- **Task details**
Of the entries below, return only those lines from the line with "This screenshot has width=1486, height=812." to the line with "Task: Click the Book button", exactly, both included.
== Given records
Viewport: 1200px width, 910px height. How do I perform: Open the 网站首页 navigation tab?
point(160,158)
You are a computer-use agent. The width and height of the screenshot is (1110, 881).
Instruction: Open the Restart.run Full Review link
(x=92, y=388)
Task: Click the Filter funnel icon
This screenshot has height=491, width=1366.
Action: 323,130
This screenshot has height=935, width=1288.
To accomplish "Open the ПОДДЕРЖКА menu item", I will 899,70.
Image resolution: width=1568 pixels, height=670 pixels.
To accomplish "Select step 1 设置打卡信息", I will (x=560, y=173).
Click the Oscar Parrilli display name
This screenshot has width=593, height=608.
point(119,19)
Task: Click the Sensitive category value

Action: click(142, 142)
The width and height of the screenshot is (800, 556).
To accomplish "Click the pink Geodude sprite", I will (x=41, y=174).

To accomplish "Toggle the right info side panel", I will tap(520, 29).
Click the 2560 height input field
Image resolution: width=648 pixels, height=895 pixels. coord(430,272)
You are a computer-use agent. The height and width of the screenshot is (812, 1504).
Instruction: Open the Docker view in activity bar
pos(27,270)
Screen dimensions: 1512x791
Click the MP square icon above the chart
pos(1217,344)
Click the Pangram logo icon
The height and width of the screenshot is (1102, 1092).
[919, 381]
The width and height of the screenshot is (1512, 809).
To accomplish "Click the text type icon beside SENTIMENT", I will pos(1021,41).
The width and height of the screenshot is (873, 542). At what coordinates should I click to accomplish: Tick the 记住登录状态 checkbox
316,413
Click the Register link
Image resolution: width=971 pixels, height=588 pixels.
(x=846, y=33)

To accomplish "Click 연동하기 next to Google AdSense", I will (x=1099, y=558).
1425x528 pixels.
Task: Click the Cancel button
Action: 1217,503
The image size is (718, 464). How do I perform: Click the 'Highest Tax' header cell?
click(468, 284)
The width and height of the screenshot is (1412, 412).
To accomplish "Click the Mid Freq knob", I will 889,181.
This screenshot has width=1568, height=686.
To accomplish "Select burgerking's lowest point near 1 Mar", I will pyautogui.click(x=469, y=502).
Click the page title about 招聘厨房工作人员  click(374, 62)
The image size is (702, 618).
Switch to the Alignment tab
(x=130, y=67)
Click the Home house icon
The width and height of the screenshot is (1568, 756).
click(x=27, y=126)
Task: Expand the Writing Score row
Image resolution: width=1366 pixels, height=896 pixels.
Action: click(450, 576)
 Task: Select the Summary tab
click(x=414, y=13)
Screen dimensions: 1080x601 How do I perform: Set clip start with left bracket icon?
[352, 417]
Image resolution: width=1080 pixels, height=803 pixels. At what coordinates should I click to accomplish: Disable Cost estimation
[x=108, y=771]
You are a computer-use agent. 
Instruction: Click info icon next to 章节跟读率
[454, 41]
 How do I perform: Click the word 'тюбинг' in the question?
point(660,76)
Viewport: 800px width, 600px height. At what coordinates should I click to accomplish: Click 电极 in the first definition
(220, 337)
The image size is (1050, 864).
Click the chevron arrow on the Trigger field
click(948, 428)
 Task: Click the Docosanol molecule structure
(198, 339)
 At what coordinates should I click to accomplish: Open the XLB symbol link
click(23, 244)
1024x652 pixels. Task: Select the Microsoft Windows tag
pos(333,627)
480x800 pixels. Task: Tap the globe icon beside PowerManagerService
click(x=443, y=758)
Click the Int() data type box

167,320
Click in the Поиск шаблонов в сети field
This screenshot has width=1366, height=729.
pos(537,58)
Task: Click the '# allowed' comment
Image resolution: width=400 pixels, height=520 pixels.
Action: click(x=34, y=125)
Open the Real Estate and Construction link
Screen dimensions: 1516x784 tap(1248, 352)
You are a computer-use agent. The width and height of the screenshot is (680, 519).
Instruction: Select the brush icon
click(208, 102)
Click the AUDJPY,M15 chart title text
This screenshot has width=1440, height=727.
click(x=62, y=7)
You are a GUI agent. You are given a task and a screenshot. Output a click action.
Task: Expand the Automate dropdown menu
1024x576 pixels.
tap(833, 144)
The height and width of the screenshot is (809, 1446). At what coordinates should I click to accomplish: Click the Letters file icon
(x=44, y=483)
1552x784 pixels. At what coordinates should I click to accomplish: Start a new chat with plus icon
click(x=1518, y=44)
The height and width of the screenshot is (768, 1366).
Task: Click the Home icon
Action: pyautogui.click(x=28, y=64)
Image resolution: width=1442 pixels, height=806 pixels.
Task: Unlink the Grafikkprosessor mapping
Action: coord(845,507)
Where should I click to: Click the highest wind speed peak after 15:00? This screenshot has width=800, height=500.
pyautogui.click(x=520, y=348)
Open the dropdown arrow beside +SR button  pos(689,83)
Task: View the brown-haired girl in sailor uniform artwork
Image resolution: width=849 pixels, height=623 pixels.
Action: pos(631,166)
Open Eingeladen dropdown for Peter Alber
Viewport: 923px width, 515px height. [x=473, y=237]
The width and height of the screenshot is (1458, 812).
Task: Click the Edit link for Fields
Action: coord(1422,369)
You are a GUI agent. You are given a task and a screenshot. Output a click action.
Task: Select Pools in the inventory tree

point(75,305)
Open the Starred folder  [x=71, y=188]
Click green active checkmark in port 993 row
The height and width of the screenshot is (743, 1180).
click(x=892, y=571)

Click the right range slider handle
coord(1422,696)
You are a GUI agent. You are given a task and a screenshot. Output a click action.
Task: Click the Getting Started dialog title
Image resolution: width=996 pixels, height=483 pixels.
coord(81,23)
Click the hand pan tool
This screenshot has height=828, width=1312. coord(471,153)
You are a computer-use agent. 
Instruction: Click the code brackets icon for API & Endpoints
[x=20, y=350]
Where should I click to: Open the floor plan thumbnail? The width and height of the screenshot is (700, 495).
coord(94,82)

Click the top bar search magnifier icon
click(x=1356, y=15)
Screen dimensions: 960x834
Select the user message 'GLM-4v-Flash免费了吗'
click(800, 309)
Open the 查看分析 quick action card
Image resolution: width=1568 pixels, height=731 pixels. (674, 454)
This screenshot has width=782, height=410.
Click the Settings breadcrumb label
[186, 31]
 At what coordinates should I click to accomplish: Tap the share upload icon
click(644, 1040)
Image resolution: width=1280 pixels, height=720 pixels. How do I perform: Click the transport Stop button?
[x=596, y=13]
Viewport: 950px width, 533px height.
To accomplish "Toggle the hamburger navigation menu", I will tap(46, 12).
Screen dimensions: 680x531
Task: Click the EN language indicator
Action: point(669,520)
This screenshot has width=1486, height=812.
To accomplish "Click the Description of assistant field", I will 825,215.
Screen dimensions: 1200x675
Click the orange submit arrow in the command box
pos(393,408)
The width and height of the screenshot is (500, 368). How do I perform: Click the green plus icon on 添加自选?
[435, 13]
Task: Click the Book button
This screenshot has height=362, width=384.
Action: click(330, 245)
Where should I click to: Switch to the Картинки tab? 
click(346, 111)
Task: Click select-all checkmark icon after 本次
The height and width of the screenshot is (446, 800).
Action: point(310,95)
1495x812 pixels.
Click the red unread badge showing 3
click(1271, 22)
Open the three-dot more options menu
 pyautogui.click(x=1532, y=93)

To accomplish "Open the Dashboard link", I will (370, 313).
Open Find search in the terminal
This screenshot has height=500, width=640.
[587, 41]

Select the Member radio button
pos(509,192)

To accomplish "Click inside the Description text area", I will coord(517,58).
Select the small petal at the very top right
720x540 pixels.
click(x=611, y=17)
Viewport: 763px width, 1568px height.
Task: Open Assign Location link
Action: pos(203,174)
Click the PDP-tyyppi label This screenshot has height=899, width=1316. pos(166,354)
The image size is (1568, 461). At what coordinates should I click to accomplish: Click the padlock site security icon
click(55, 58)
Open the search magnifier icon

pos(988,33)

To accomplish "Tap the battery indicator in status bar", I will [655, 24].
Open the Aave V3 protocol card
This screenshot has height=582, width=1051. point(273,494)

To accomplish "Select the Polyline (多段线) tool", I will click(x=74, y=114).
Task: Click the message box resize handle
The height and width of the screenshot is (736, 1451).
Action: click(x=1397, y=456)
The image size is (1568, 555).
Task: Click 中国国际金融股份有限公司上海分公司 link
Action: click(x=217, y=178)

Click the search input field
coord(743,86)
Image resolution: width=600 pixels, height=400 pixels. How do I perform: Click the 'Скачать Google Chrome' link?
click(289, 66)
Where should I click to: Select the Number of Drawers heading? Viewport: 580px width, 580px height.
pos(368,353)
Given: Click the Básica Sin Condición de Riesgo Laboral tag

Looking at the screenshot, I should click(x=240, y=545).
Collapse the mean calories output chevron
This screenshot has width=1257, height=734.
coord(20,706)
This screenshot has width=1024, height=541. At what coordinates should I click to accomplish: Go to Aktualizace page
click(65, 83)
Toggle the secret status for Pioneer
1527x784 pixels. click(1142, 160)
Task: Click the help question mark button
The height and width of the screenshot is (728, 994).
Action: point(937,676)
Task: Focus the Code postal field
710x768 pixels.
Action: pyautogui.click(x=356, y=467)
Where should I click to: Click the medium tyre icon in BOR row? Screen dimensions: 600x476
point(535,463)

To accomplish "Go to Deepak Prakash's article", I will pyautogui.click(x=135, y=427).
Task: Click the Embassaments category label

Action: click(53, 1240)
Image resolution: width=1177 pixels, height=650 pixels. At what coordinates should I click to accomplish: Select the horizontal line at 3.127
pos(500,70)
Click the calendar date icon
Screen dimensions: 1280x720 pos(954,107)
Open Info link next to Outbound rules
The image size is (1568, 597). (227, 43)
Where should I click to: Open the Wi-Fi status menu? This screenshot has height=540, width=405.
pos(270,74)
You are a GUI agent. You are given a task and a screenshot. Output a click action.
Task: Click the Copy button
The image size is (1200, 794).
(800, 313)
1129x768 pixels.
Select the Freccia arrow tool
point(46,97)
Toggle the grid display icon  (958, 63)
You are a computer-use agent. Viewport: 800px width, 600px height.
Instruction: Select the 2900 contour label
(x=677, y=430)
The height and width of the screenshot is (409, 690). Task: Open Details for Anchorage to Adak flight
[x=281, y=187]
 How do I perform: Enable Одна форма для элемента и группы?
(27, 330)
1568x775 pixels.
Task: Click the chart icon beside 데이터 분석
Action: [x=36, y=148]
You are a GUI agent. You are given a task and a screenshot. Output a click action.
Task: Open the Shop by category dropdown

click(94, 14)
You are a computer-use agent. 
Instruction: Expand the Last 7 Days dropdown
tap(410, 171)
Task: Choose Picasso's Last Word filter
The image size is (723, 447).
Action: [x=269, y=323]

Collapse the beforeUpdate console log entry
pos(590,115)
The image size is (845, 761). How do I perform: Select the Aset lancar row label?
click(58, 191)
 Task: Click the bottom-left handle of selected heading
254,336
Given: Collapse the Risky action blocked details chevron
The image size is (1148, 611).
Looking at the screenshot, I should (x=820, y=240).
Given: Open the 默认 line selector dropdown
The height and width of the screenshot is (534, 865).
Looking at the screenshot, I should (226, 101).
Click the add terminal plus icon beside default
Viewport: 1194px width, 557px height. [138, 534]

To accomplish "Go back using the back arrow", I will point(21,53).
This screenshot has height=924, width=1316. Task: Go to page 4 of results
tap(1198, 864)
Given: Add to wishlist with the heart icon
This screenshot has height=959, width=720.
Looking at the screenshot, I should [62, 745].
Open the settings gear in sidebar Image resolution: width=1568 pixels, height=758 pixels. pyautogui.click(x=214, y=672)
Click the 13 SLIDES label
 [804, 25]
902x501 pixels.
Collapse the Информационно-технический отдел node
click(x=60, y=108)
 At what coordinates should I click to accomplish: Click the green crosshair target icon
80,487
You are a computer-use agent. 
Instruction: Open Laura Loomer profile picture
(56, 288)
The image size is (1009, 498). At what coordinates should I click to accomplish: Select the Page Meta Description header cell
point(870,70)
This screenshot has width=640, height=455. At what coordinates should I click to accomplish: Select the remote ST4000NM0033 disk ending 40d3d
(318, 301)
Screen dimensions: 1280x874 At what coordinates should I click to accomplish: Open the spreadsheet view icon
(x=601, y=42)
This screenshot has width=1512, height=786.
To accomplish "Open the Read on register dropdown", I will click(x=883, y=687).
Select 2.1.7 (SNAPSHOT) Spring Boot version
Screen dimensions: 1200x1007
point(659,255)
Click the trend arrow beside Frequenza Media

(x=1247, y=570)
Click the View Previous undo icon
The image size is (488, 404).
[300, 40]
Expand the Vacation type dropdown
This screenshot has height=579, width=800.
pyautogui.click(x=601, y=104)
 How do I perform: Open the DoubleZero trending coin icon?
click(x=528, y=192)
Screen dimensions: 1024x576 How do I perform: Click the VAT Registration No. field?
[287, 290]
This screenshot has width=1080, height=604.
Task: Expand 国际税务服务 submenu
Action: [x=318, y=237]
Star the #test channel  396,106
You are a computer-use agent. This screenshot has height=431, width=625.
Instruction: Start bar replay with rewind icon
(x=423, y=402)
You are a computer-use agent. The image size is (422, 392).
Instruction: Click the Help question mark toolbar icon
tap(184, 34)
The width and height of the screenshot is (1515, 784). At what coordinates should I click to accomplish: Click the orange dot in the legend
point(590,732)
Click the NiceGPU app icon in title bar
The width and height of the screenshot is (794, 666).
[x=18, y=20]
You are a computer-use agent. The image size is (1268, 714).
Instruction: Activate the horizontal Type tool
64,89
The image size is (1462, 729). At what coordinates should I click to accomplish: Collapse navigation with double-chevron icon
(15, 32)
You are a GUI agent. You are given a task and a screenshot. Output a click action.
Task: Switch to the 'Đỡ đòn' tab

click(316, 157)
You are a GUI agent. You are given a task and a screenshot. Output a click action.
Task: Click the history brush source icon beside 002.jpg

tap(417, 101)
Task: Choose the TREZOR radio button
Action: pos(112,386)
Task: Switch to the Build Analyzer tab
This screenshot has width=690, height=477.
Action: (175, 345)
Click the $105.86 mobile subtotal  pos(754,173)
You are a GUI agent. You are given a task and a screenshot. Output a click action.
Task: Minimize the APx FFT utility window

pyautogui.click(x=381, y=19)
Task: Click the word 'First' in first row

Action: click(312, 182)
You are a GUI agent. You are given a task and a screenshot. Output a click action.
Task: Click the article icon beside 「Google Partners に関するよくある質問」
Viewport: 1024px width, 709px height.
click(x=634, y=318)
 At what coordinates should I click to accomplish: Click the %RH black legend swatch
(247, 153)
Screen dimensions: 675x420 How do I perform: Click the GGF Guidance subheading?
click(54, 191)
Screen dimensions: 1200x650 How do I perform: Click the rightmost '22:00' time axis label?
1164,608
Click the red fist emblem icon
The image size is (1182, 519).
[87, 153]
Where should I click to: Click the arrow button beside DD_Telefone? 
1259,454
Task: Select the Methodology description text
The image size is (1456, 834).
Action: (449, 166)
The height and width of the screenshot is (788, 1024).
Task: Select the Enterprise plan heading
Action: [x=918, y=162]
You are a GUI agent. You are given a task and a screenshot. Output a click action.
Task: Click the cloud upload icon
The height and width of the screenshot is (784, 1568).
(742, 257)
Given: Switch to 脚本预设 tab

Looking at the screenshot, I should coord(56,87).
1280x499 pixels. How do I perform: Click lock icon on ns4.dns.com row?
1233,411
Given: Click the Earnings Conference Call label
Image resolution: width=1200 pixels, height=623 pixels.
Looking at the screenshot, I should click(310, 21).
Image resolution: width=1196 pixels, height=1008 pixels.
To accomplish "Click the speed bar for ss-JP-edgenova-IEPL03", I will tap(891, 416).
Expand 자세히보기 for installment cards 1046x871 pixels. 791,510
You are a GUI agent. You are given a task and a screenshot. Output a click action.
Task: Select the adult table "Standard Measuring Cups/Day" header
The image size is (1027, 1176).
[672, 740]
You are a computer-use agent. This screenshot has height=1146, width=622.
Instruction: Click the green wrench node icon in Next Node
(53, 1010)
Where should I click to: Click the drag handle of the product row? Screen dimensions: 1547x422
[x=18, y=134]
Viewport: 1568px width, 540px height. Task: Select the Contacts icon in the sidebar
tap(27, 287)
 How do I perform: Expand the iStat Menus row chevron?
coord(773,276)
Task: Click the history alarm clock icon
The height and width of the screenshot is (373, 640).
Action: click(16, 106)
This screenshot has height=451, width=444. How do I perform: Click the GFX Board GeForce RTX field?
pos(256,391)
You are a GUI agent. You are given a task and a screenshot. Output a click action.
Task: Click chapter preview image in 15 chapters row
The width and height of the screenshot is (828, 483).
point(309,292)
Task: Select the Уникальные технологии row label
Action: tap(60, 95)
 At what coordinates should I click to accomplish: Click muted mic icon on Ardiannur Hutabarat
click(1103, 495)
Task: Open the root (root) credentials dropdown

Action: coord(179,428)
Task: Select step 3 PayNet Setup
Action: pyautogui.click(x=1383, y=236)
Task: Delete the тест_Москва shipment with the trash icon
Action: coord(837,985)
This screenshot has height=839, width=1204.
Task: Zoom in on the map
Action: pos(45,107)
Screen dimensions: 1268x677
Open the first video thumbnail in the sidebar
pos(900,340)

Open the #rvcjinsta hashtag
====
- **Written response**
This screenshot has width=1486, height=812.
To accomplish "Click the Description of assistant field", I will 825,215.
Screen dimensions: 1200x675
Click the orange submit arrow in the command box
pos(393,408)
The width and height of the screenshot is (500, 368). How do I perform: Click the green plus icon on 添加自选?
[435, 13]
Task: Click the Book button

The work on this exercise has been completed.